Le conditionnement, lors d’un traitement de stérilisation par plasma, pose un véritable problème. Plusieurs possibilités s’offrent à nos yeux :

- l’échantillon est directement soumis aux espèces actives du plasma et n’est pas conditionné au préalable. L’efficacité du plasma reste optimale. Le

conditionnement doit donc se faire après le traitement, lors de la remise à la pression atmosphérique et cela requiert un environnement stérile.

- l’échantillon est conditionné dans un sachet poreux Tyvek ®. Ce type de sachet assure la pénétration de gaz au travers de la membrane mais empêche la diffusion des agents contaminants à l’extérieur de l’emballage. L’efficacité du plasma au travers de cet emballage reste cependant à démontrer.

- l’échantillon est conditionné dans un sachet hermétiquement scellé et la seule possibilité est alors de générer un plasma induit à l’intérieur du sachet. Cette notion de plasma induit sera détaillée plus largement dans le paragraphe V.G.2.

Durant cette première phase exploratoire, les essais seront réalisés sans conditionnement à seule fin d’étudier l’efficacité brute du plasma sur une surface contaminée.

V.A.1.d. Paramètres de la décharge

Cette étape du programme consiste à définir les paramètres plasma susceptibles d’engendrer l’inactivation de spores bactériennes. Par exemple, le type de décharge employée va conditionner la nature des espèces réactives. Il peut s’agir d’une post-décharge, d’une décharge micro-ondes de type ECR… De même, il est réaliste de penser que la puissance de ces décharges, la pression de travail, la nature des gaz plasmagènes et leur proportion, le temps d’exposition, sont autant de facteurs déterminants dans l’action bactéricide et sporicide.

V.A.2. Phase de compréhension des mécanismes d’inactivation

Cette phase s’appuiera sur les résultats expérimentaux de la phase exploratoire qui seront principalement corrélés à des analyses du plasma par spectroscopie d’émission optique.

Cette étude devra permettre d’affirmer ou d’infirmer certaines hypothèses avancées au terme des premiers essais et de mieux appréhender les mécanismes de destruction liés à la stérilisation par plasma.

V.A.3. Phase d’optimisation

Cette phase prendra en considération les conclusions avancées au terme de l’analyse plasma par spectroscopie d’émission, et devra conduire à optimiser la concentration des espèces supposées jouer un rôle dans l’inactivation des micro-organismes. Elle sera, dans la démarche expérimentale, la poursuite de la phase exploratoire. Si les mécanismes proposés s’avèrent vérifiés, cette optimisation devrait permettre d’atteindre les degrés d’inactivation préconisés pour les procédés de stérilisation.

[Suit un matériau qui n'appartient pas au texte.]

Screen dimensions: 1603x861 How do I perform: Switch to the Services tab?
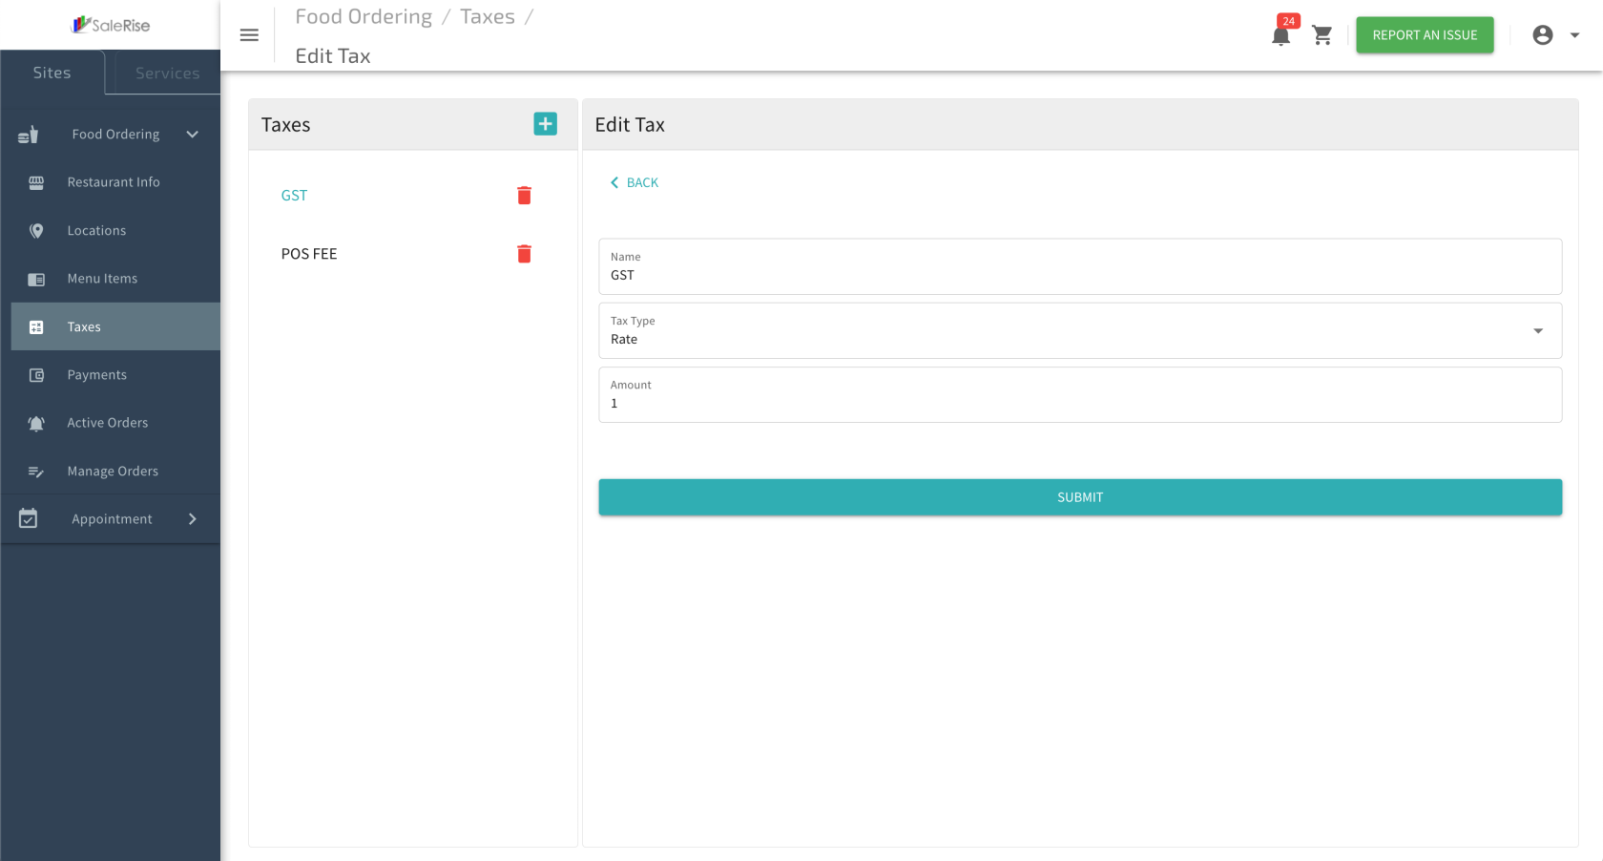(x=167, y=74)
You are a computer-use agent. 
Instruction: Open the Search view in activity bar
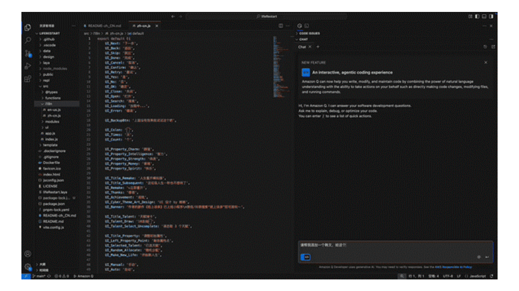coord(28,40)
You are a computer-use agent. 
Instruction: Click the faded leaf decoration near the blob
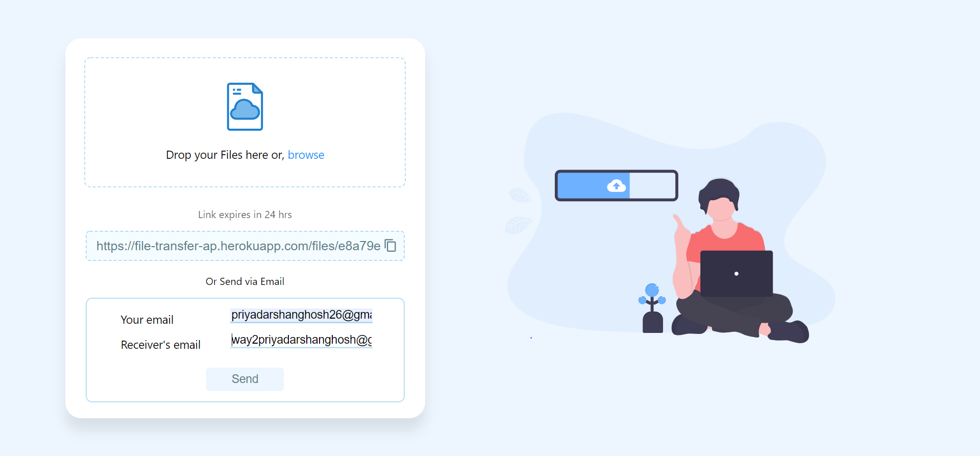pyautogui.click(x=519, y=210)
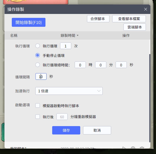Open the 1 倍速 speed dropdown

click(69, 91)
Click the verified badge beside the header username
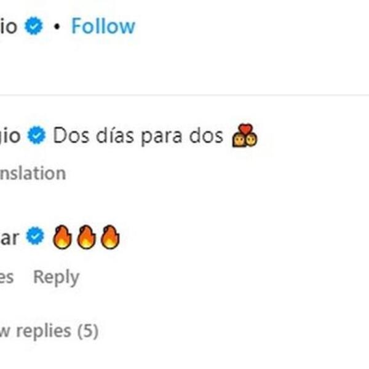This screenshot has height=369, width=369. (x=34, y=26)
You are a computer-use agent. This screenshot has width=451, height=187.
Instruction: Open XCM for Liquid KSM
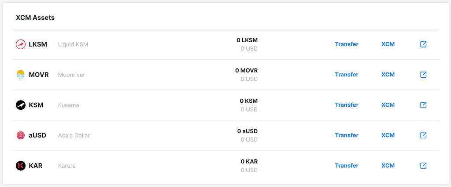[388, 44]
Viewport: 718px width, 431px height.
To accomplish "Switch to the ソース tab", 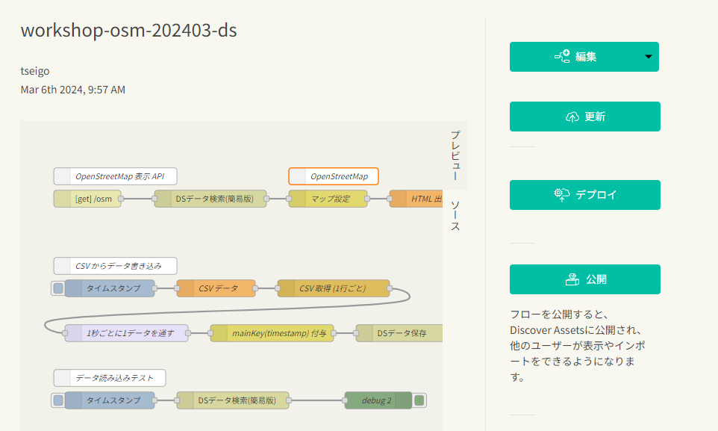I will click(455, 216).
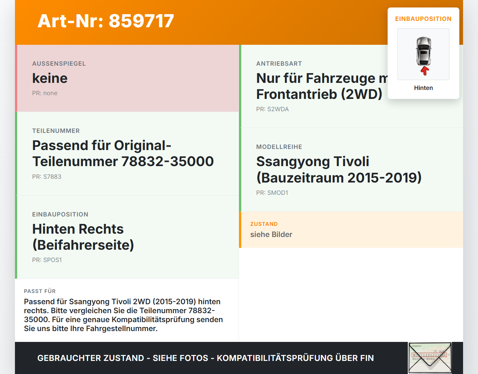478x374 pixels.
Task: Click the Aussenspiegel keine card
Action: (x=127, y=78)
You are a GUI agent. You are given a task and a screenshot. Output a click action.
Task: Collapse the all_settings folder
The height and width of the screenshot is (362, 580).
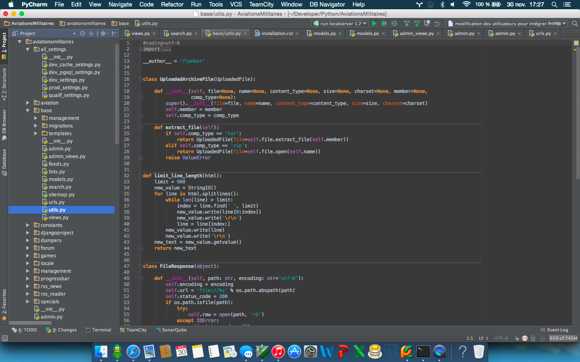tap(28, 49)
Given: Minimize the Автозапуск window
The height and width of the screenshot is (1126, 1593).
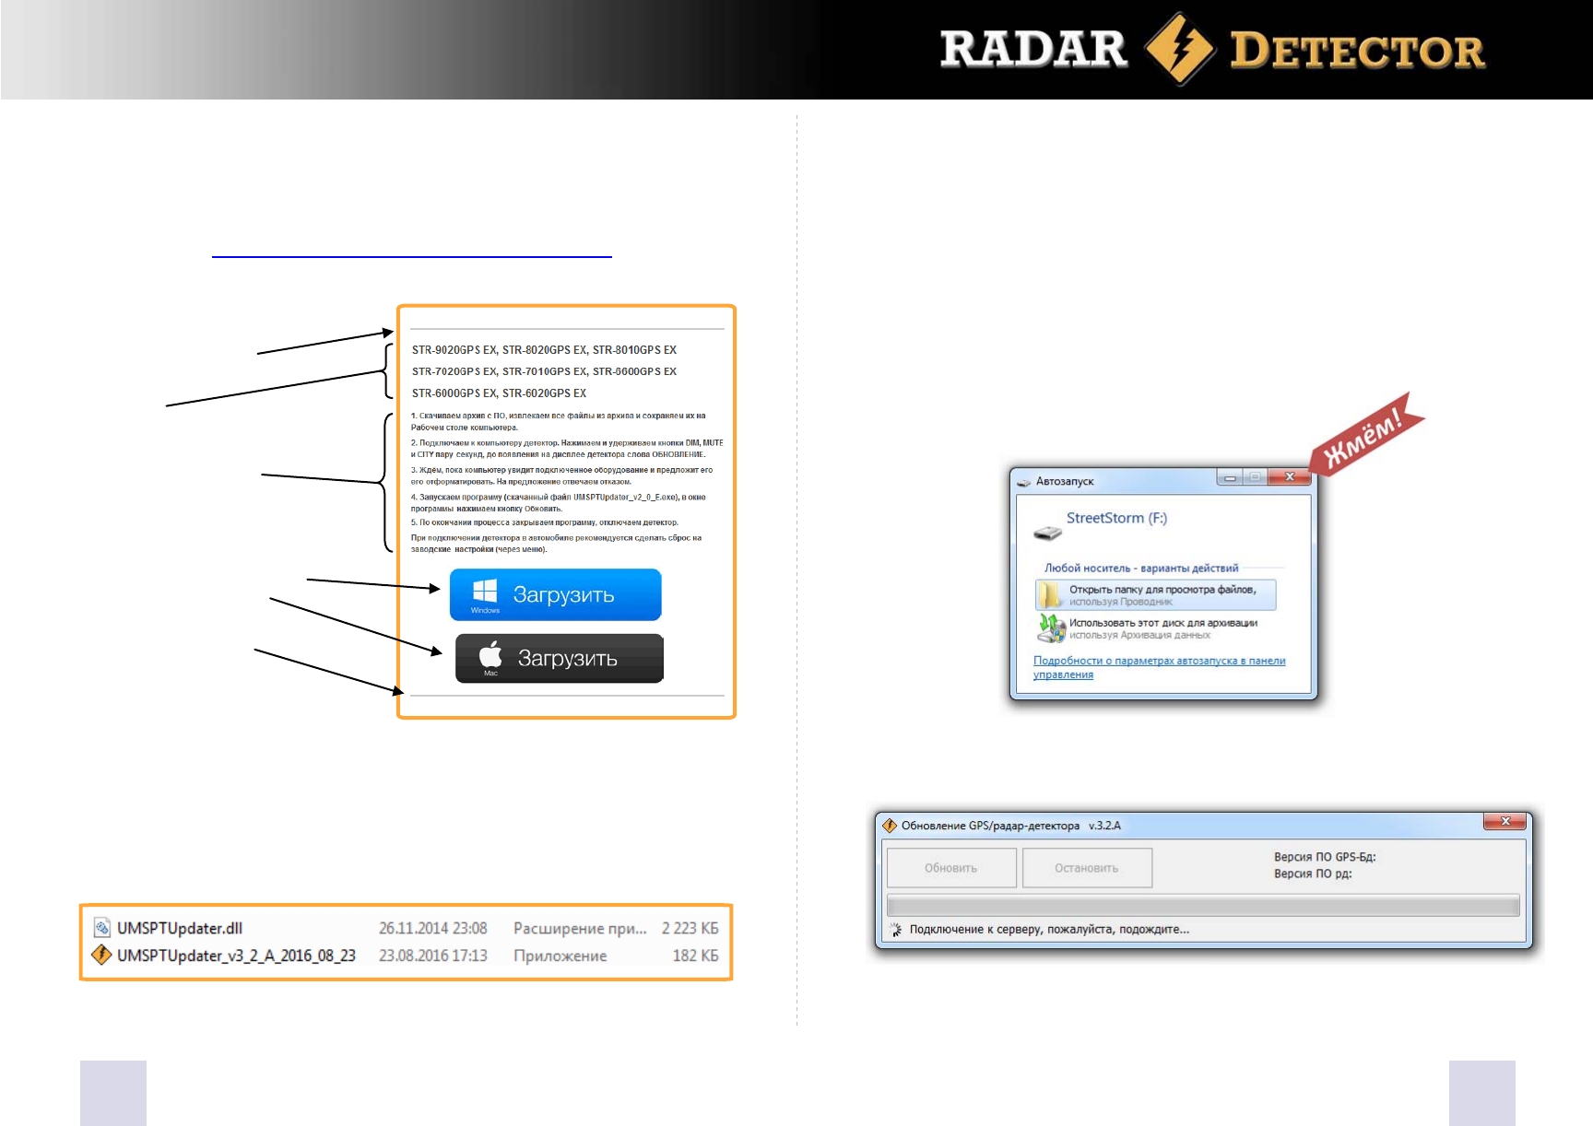Looking at the screenshot, I should 1230,477.
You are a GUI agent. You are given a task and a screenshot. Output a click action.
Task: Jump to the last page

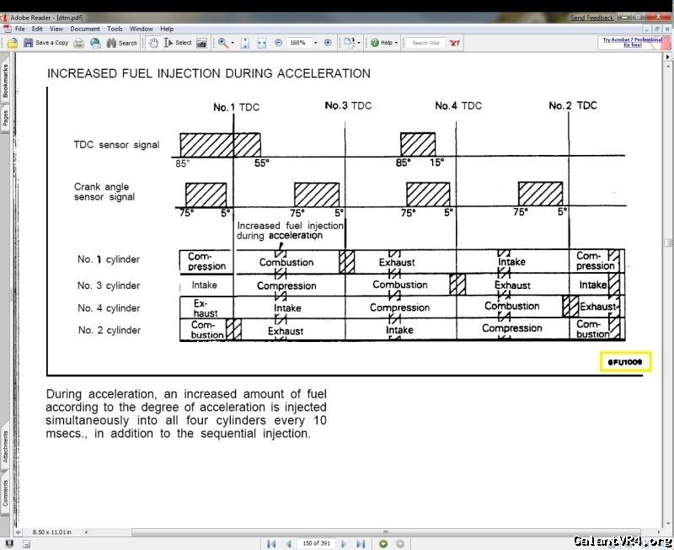click(361, 544)
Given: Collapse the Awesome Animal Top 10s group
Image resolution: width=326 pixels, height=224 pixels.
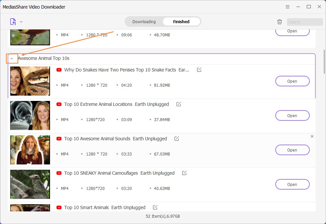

V.A.4. Champ d’action du procédé

Si au terme de cette optimisation, le plasma présente un réel effet d’inactivation sur la forme sporulée de la bactérie Bacillus subtilis, il conviendra d’élargir le champ d’action du procédé, d’une part en augmentant la charge bactérienne initiale afin de déterminer les limites du procédé, et d’autre part en diversifiant la nature des indicateurs biologiques utilisés. Rien ne permet d’affirmer en effet que Bacillus subtilis sera l’indicateur biologique le plus résistant à l’agent stérilisant qu’est le plasma. Des essais complémentaires devront être réalisés sur un panel représentatif de toutes les espèces de micro-organismes existantes (bactérie à Gram⁺, à gram^-, aérobies ou anaérobies, champignons, mycobactéries, parasites, virus…)

De plus, des études pourront être menées afin de caractériser l’activité sporicide de l’agent stérilisant en fonction de certaines variables, comme la concentration d’espèces actives dans le mélange, le temps d’exposition…, qui pourraient affecter l’activité microbicide.

En parallèle, une diversification des supports de contamination devra être réalisée afin, là encore, de dégager les limites du procédé. Il sera alors possible de travailler sur des natures de supports différents, mais également élargir le champ d’application à des géométries de supports plus complexes. Une validation du procédé pourra alors être mise en œuvre sur des dispositifs médicaux réels.